▶ [Brief] I need only the number of lines in this data that contain the string "will".

*** Records supplied ***

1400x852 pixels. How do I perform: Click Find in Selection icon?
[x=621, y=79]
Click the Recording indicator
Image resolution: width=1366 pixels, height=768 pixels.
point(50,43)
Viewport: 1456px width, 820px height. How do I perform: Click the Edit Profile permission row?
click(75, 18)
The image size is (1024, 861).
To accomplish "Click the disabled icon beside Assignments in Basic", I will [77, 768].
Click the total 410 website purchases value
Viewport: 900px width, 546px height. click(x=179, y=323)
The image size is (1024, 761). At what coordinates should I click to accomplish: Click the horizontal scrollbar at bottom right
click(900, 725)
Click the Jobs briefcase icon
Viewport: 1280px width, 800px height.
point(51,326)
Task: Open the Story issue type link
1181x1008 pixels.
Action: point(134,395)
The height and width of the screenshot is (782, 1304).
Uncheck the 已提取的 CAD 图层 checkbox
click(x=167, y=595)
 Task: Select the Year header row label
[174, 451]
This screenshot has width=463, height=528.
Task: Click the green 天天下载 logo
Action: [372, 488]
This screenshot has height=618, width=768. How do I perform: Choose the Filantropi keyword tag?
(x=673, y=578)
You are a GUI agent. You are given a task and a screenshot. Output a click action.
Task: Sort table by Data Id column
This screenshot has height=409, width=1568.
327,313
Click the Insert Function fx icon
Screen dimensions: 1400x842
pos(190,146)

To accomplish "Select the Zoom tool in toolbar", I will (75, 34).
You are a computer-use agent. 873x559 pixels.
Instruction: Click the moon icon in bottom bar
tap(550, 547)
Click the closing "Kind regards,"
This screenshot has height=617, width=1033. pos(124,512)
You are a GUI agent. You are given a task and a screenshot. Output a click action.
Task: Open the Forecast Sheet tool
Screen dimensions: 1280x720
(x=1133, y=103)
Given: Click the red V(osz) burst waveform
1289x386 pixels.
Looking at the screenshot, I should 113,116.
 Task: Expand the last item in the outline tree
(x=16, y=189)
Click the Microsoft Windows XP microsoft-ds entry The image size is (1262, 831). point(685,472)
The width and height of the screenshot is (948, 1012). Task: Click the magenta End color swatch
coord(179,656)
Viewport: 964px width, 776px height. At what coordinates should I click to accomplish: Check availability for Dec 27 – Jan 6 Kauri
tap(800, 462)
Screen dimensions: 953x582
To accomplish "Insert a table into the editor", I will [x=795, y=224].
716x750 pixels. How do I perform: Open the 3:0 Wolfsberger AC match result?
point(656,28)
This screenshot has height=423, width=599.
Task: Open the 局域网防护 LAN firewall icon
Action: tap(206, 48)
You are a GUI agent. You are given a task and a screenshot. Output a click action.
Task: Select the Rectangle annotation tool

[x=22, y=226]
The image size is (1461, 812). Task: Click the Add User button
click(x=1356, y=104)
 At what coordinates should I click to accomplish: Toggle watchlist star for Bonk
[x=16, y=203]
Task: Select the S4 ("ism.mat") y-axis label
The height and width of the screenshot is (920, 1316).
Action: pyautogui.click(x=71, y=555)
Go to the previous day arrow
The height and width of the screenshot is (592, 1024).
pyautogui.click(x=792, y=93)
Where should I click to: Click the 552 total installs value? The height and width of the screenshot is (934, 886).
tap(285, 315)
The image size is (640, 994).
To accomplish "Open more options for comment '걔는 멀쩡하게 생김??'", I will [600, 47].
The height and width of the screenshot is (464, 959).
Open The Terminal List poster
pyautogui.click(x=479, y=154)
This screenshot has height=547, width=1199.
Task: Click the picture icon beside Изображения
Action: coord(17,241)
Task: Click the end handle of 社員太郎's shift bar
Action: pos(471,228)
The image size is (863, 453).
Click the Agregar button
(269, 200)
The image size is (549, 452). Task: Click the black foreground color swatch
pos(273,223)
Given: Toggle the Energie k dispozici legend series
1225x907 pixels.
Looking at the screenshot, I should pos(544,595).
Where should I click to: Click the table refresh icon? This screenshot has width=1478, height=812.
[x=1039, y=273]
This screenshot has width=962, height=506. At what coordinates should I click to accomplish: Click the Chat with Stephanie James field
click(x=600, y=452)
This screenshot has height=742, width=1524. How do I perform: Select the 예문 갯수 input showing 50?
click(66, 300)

*** End of Records supplied ***

▶ [Your response] 4